Families, friends, supporters and politicians came together at the House of Commons this morning (Thursday) in a parliamentary lobby to publicise the plight of the ‘Chennai 6’.

The six British men were part of the 35-strong crew convicted of carrying firearms without permits on an anti-piracy vessel, the US-owned Seaman Guard Ohio, in Indian Waters four years ago.

The lobby was chaired by Ian Lavery, MP for Wansbeck in Northumberland, whose constituent Nick Dunn, 31, is one of the Brits being held in the squalor of an Indian prison, and was also attended by some of the other guards’ MPs.

Mr Dunn’s, and the other men’s paperwork – issued by the UK Government – was in order, yet a judge still convicted them and sentenced them in 2016 to five years imprisonment. An appeal was heard last November but despite Indian law requiring a decision within three months, the families of the men – all former servicemen – are still awaiting an outcome.

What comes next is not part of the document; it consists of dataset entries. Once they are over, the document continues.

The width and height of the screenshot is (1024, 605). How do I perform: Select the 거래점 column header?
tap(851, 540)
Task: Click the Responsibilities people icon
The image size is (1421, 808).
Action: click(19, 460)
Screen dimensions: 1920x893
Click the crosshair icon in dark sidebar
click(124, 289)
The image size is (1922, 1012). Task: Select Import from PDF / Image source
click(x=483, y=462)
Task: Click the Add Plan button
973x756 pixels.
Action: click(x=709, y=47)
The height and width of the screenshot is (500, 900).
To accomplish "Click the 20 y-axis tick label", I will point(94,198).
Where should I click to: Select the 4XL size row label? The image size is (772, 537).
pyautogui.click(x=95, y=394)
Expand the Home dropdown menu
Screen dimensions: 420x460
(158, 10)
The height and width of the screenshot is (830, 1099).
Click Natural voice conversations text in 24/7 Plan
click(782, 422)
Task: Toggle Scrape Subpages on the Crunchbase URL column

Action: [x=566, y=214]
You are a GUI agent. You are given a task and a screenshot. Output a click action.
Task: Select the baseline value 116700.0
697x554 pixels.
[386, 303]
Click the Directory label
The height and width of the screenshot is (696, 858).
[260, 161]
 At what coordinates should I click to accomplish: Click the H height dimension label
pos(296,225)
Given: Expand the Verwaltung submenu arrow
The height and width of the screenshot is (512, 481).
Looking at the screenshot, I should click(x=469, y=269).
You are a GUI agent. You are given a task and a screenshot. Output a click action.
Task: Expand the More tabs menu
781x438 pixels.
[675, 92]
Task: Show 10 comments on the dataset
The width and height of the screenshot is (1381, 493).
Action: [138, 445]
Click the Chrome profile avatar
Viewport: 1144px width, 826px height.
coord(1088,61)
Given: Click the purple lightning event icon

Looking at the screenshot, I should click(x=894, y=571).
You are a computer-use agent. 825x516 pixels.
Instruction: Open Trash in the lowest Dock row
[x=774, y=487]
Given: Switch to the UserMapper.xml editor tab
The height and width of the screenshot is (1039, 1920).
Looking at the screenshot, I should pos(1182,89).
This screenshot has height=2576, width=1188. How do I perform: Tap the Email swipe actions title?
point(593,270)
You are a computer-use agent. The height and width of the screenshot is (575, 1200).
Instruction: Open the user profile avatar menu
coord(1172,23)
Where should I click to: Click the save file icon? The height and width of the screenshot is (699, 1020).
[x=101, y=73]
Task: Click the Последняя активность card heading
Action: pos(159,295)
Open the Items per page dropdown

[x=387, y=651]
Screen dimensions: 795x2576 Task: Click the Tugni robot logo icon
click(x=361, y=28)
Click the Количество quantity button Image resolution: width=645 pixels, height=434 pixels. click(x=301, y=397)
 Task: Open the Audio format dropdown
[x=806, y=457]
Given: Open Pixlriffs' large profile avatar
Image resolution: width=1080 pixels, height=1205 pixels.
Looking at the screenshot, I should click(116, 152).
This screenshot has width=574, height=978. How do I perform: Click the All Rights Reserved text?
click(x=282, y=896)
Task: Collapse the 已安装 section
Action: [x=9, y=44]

Their plight took a dramatic turn last week when the appeal judge stood down saying he was finding it hard to understand the case, and there was a further twist this morning when the families’ legal representative, maritime lawyer Stephen Askins, said the Foreign Office had been in touch to say the judge might be reconsidering his decision.

“This is absolutely scandalous,” said Mr Lavery, who added that while he understood that as a country the UK could not interfere with another country’s jurisdiction, the Government should intervene as the case was flawed.

He praised the families for their fighting spirit and this was echoed by maritime security consultant and Chennai 6 campaigner Jordan Wylie.

He said between them the men had 74 years of service adding: “They have served our country. Why are we not helping them in their hour of need?”

Mr Wylie said their imprisonment was “an absolute breach of their human rights.”

Joanne Thomlinson, sister of 30-year-old John Armstrong, of Wigton, Cumbria said her brother had had precious years of his life taken away, having been just 27 when he was arrested. She added that she saw the campaign as a fight for freedom, not a fight for justice.

“Justice can never be done as they’ve had so many years of their lives robbed of them.”

Yvonne MacHugh, of Oban, Scotland whose partner Billy Irving, 37, is also imprisoned, had to go through a difficult birth with the couple’s first child while he has been in jail.

Choking back tears, she told the lobby: “It’s a day he will never get back again. Our lives will never be the same again. The past few years have been a living nightmare.”

While Lisa Dunn, sister of Nick Dunn, who criticised the lack of Government intervention, said: “I wake up every day knowing this nightmare is real.”

Following the lobby, the families and supporters went to Downing Street where Billy Irving’s son, William, aged two, and John Armstrong’s nephew, Josh, aged five, delivered a petition containing 405,000 signatures calling for the release of the Chennai 6.

The campaign has so far received the support of HRH Prince Charles, HRH Prince Harry, and a number of celebrities including the cast of two British serial dramas – Coronation Street and Emmerdale.

Emmerdale actor John Bowe is pictured with Chennai 6 campaigner Jordan Wylie outside Downing Street.

Also pictured are Lisa with her mum and MP Ian Lavery and Yvonne MacHugh with son, William.